Em certo sentido, o elã final dessa mostra – que irremediavelmente conecta toda a gente anônima retratada de forma factual, de passagem ou aparentemente displicente – é que todas essas pessoas, assim como nós que as observamos, estão em um jogo contínuo de sobrevivência, quase que exclusivamente solitário, lidando cada qual com o seu próprio corpo e presença. Como dissemos anteriormente, é essa experiência comum, quase frugal, que estamos diariamente contornando com subterfúgios mirabolantes e pulsões de vida renovados. Como descreveu Philip Roth ao final da saga em vida de seu “Homem Comum”: ele, personagem, “deixou de ser, libertou-se do ser sem querer se dar conta disso. Tal como ele temia desde o início”[3]. Afinal, todo o resto é da menor importância.

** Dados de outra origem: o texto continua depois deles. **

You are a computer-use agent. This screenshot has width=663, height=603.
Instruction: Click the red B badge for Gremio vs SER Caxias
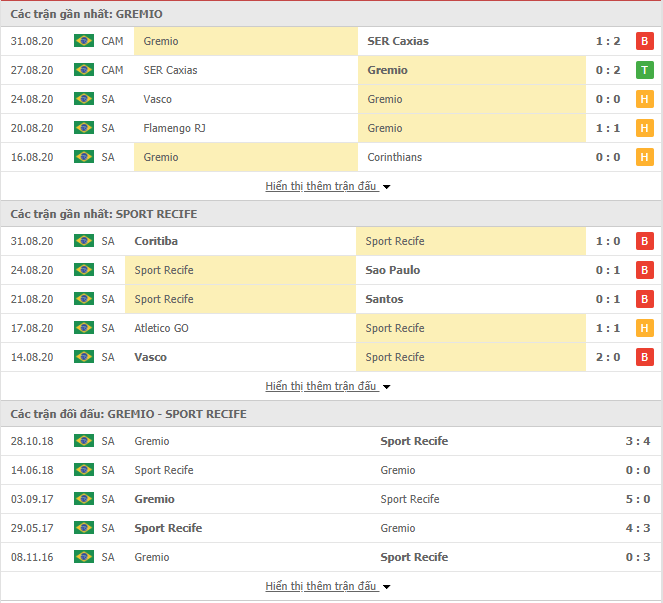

Diego Matos, janeiro e fevereiro de 2024
[1] Versos da terceira parte da primeira longa estrofe da canção “Da maior importância”, de Caetano Veloso, gravada inicialmente por Gal Costa em seu álbum “Índia” (1973), um marco da música brasileira contemporânea. O próprio músico veio a gravar a canção em seu álbum “Qualquer Coisa” (1975), imprimindo uma outra cadência ao monólogo reflexivo dessa canção. A referência usada para a transcrição do trecho foi a edição da letra, revisada pelo próprio Caetano, que consta na publicação: VELOSO, Caetano. Letras/ Caetano Veloso; organização Eucanaã Ferraz. São Paulo: Companhia das Letras, 2022. p. 369.
[2] Para entender nuances dessa passagem inusitada do jornalismo brasileiro, vale a leitura do texto publicado pela autora dez anos depois na revista Piauí: https://piaui.folha.uol.com.br/materia/eu-existo/#
[3] Trecho extraído de uma passagem do romance: ROTH, Philip. Homem Comum. São Paulo: Companhia das letras, 2007. p. 131.